▸ Passage for review
────

What is Gout? Gout is an inflammatory condition characterized by attacks of arthritis, in which joints become swollen, tender, painful, and often red. Most commonly, gout attacks the joint of the big toe. When this happens, gout is also referred to as “podagra”. In addition to pain and swelling in the joints, gout can also present with symptoms such as kidney stones, tophi, urate nephropathy, fatigue, and high fever. Longer-term sufferers of gout may also experience bone erosions from the persistent inflammation at joints. Gout normally begins over a 2-4 hour time period, and usually sets in during the night, due to lower body temperature.
The painful symptoms of gout are caused by the buildup of uric acid in the blood. The uric acid eventually crystallizes, and deposits itself in the body – in joints, tendons, and tissues. Pain, swelling and inflammation then begin to surround these areas of crystal deposits, and cause the symptoms of gout.
Gout can be treated with steroids, nonsteroidal anti-inflammatory drugs – known as NSAIDs, and colchine. In certain patients, these treatments for gout can relieve the signs and symptoms. Allopurinol and probenecid are also used to treat long-term sufferers of gout. All of these treatments can provide gout relief; however do have varying side effects. If you’re experiencing symptoms of gout, check with your doctor to see if any of these treatment options might provide you with some relief.
The most common cause of gout is lifestyle related. Specifically, gout can be caused by diet. If you’re experiencing gout symptoms, or think you may be at risk, it’s important to modify your diet and the foods you eat accordingly. Gout is often referred to as “the disease of kings”, or “rich man’s disease”, because the richer the diet, the more likely one is to develop gout.
Hyperuricemia is the underlying cause of gout. Roughly 10% of individuals with experience Hyperuricemia at some point in their lives. The degree to which Hyperuricemia exists is what determines risk for gout. Dietary causes of Hyperuricemia and gout are a high consumption of alcohol, fructose, sweetened drinks, meats and seafood. The consumption of coffee, vitamin C and dairy appear to decrease the risk of gout.
Since diet plays a role in gout, eating foods and meals high in dairy and Vitamin C can be healthy. And avoiding eating too much meat, too much fat, too much sugar, too much alcohol and too many artificial sweeteners is a good idea. Try healthy recipes that involve lots of vegetables, and little fat and sugar. Changing your diet, and the foods you eat can have a big impact on your chances of getting gout, and your ability to manage and treat gout symptoms.

────

▸ Excerpted records
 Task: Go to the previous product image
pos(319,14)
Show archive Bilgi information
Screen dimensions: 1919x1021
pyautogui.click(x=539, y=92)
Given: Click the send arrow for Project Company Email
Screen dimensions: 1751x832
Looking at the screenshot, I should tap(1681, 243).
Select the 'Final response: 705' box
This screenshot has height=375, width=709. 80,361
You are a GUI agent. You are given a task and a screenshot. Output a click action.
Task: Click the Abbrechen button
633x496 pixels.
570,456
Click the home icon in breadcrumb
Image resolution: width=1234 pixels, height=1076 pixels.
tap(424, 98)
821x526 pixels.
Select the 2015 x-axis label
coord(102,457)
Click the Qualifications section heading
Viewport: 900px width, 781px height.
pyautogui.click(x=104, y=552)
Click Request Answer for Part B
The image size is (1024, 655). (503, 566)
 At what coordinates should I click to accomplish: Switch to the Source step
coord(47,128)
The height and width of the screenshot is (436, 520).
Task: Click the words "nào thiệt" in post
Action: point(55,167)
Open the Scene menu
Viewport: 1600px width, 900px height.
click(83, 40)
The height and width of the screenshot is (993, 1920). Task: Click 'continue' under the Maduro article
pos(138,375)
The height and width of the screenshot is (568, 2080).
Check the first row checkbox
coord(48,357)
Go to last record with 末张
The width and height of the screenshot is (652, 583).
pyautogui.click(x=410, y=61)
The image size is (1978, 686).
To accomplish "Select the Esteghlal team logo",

────

▸ Task description
In one to three sentences, explain why the gout text says gout is called "the disease of kings." Please rely only on the gout text, not the entries.

▸ Exercise output
Gout got that name because the richer a person's diet, the more likely that person is to develop gout. Diet is a common lifestyle cause of the condition.